Thème : Agriculture - Alimentation - Environnement
En manifestant leur colère au printemps dernier les agriculteurs ont exprimé un sentiment d’injustice face à des injonctions contradictoires : d’un côté, la transition agro- écologique que leur demande une majorité de concitoyens implique des risques et des coûts supplémentaires ; de l’autre, l’impératif de la compétitivité face à des marchés internationaux et des oligopoles vis-à-vis desquels trois décennies de dérégulation les ont laissés sans protection.

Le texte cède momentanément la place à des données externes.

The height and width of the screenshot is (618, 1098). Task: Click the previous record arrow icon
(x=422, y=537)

Coincés entre le marteau des standards sociaux et environnementaux les plus élevés au monde et l’enclume du dumping et de la loi du plus fort, leur situation est intenable.

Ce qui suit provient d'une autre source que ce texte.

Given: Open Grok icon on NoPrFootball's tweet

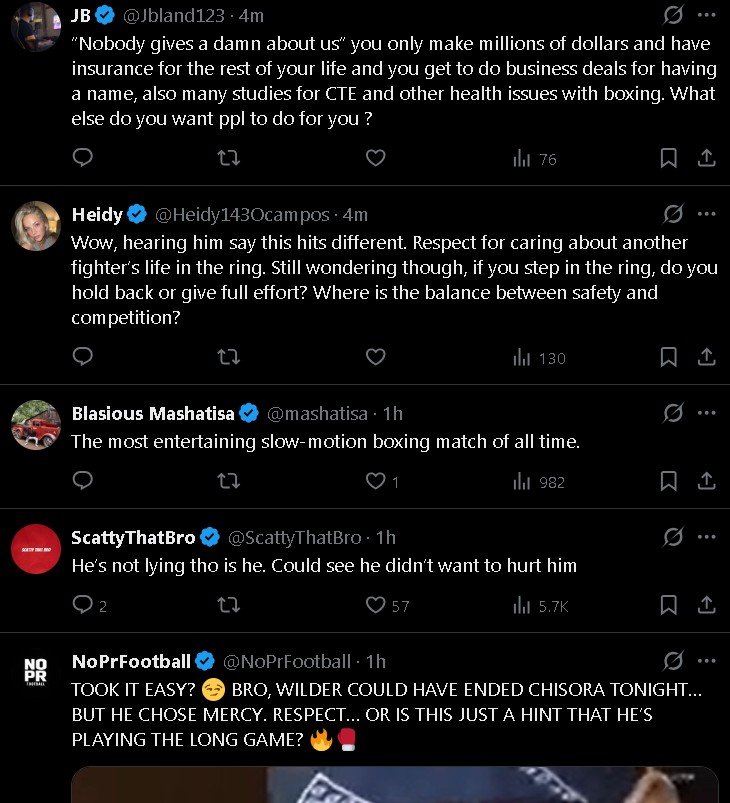Looking at the screenshot, I should tap(673, 661).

En érigeant le Pacte Vert européen comme le bouc-émissaire de tous les maux - alors qu’il n’est pas entré en œuvre et que la crise est bien là -, l’extrême droite et les conservateurs expriment clairement le souhait de faire disparaître le marteau et d’annihiler toutes ambitions en matière de santé publique et de protection de la biodiversité. Comme souvent, les libéraux laissent faire, espérant que les survivants en sortent plus forts. Nous, Socialistes, assumons une hiérarchie des valeurs où la défense de la dignité des travailleurs de la terre et la viabilité de la planète pour les générations futures doivent primer sur les considérations marchandes. Assumer ces valeurs, c’est considérer que nous devons protéger nos agriculteurs contre le court-termisme des oligopoles et le chaos des marchés dérégulés.

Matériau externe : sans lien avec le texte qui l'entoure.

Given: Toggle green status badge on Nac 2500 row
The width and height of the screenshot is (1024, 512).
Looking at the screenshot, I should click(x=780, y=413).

Reconstruire la souveraineté alimentaire au niveau européen
La revendication du droit des peuples à choisir leur alimentation, et donc la forme d’agriculture qui la produit, est apparue dans les années 1990, en résistance à l’agenda néolibéral de l’Organisation Mondiale du Commerce (OMC). Trente ans après, le combat pour la souveraineté alimentaire continue d’être porté par les mouvements paysans et altermondialistes. Par un glissement sémantique aussi soudain que suspect, les libéraux comme l’extrême droite se sont accaparés la notion de souveraineté alimentaire et parlent de « conserver ou de maintenir la souveraineté alimentaire » en voulant dire « augmenter la production » ou « devenir autosuffisant ».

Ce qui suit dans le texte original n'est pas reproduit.